_What to do_.
Pull out every line of the records that contains the word "screenshot", matching case exactly.

_Supplied entries_.
::::
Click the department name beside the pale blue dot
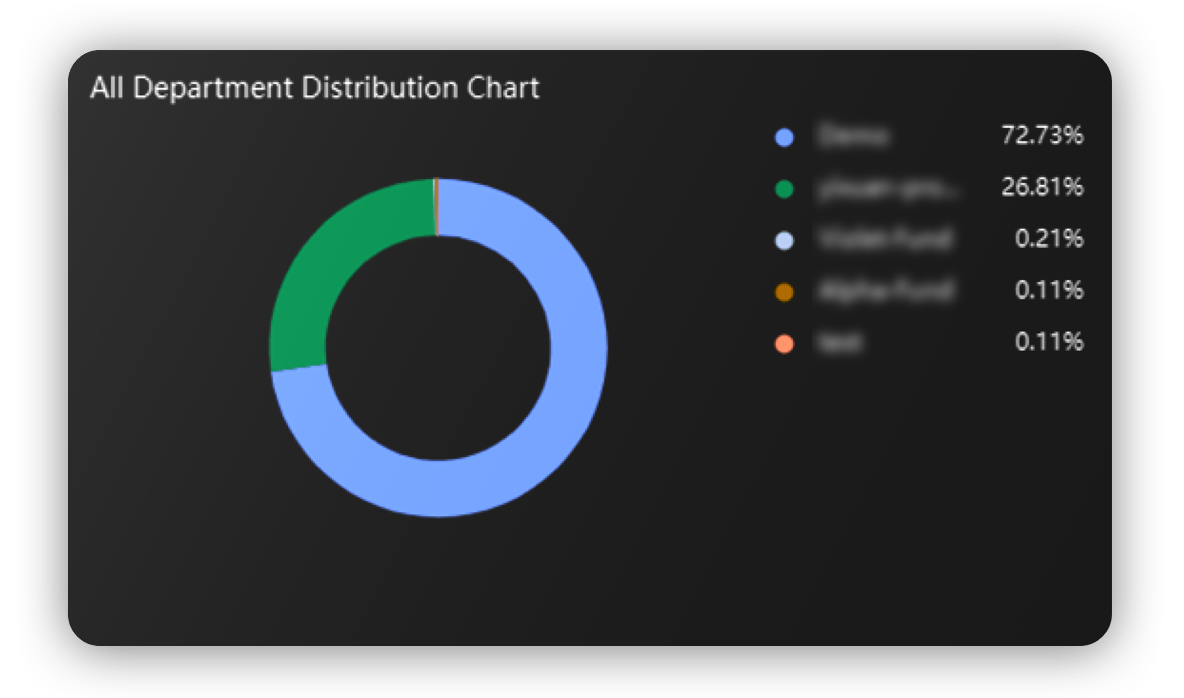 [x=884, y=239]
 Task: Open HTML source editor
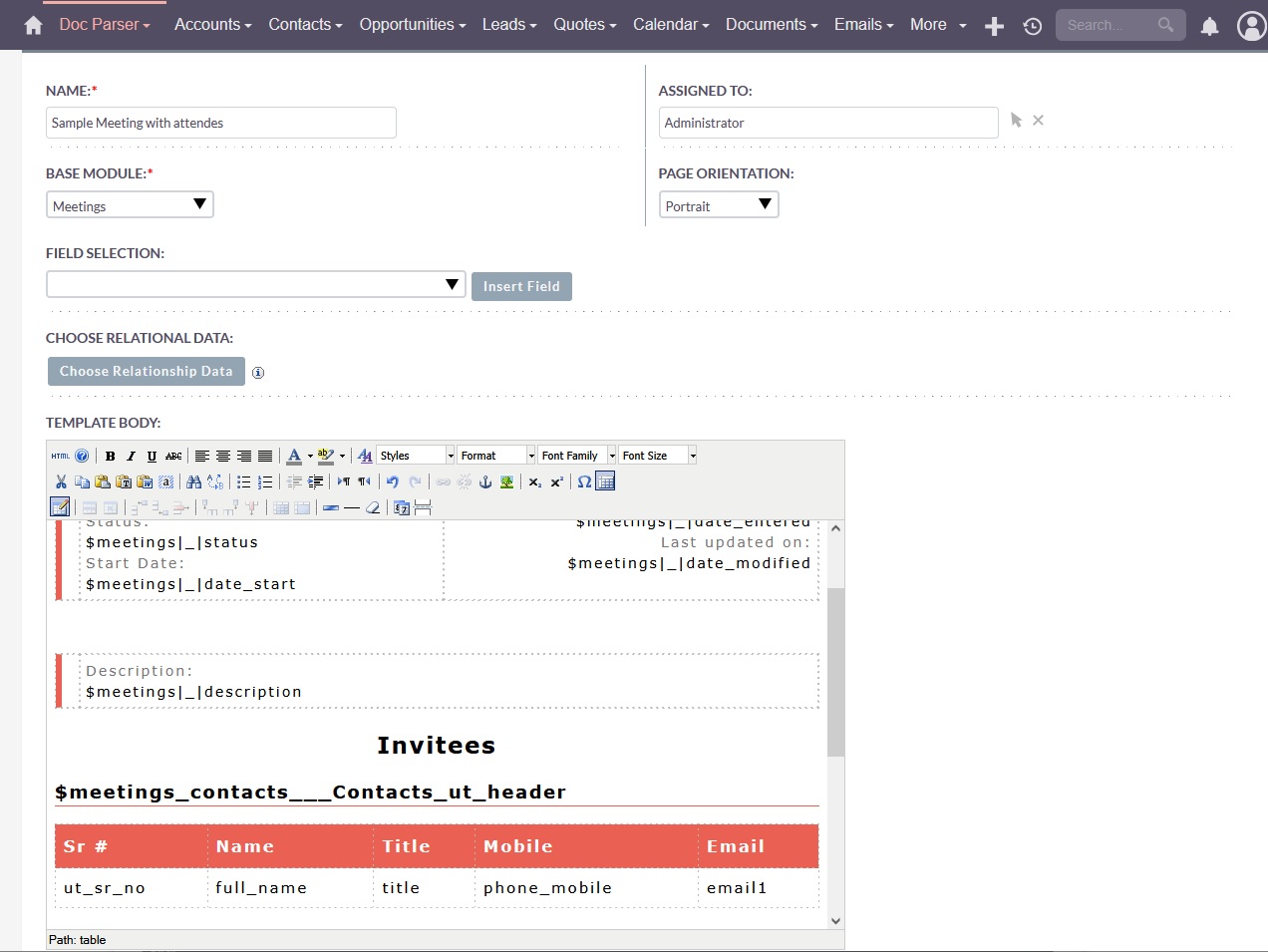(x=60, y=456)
::::
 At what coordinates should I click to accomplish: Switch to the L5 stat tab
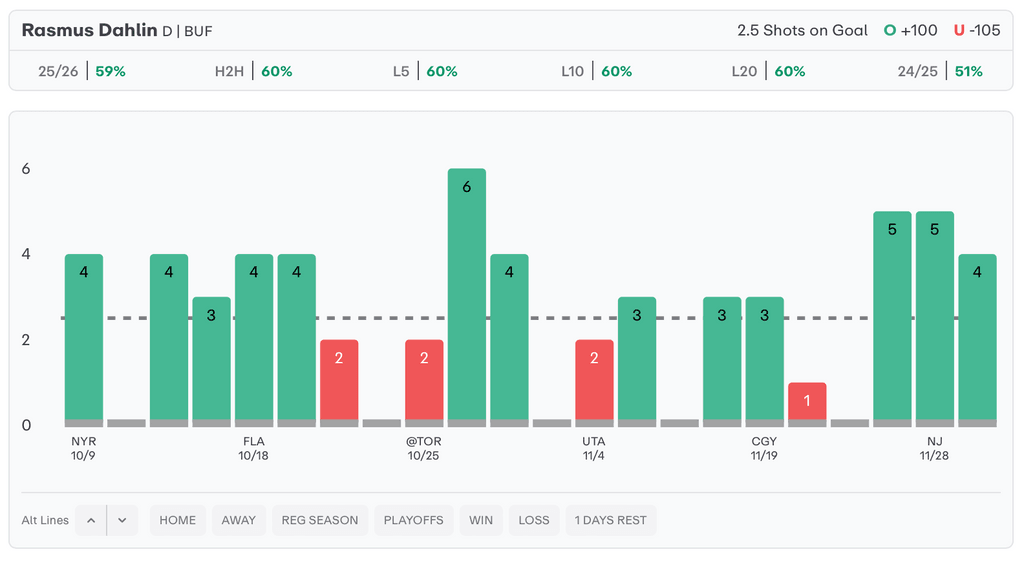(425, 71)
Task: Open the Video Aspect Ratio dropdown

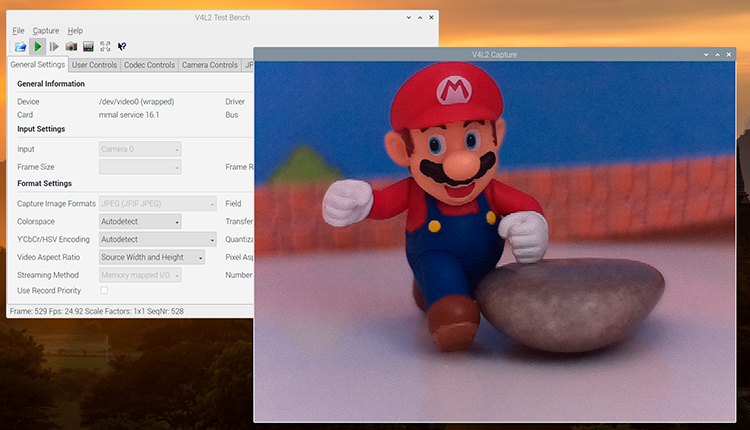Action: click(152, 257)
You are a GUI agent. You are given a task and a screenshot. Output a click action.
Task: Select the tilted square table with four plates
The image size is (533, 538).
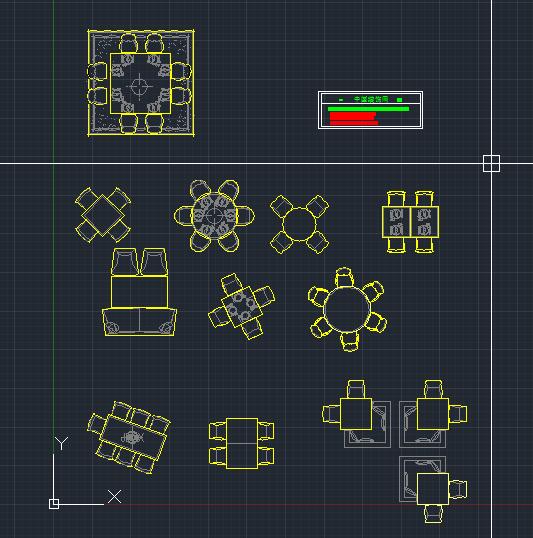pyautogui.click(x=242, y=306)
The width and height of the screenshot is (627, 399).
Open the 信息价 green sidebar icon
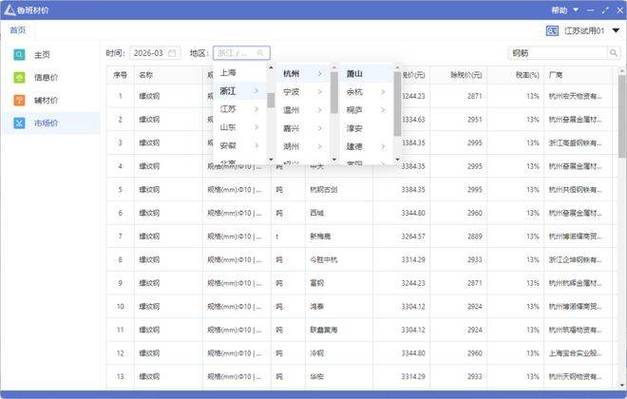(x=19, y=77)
::::
_Output below_.
You are a GUI agent. You are given a task and a screenshot. Output a click action.
The width and height of the screenshot is (627, 399).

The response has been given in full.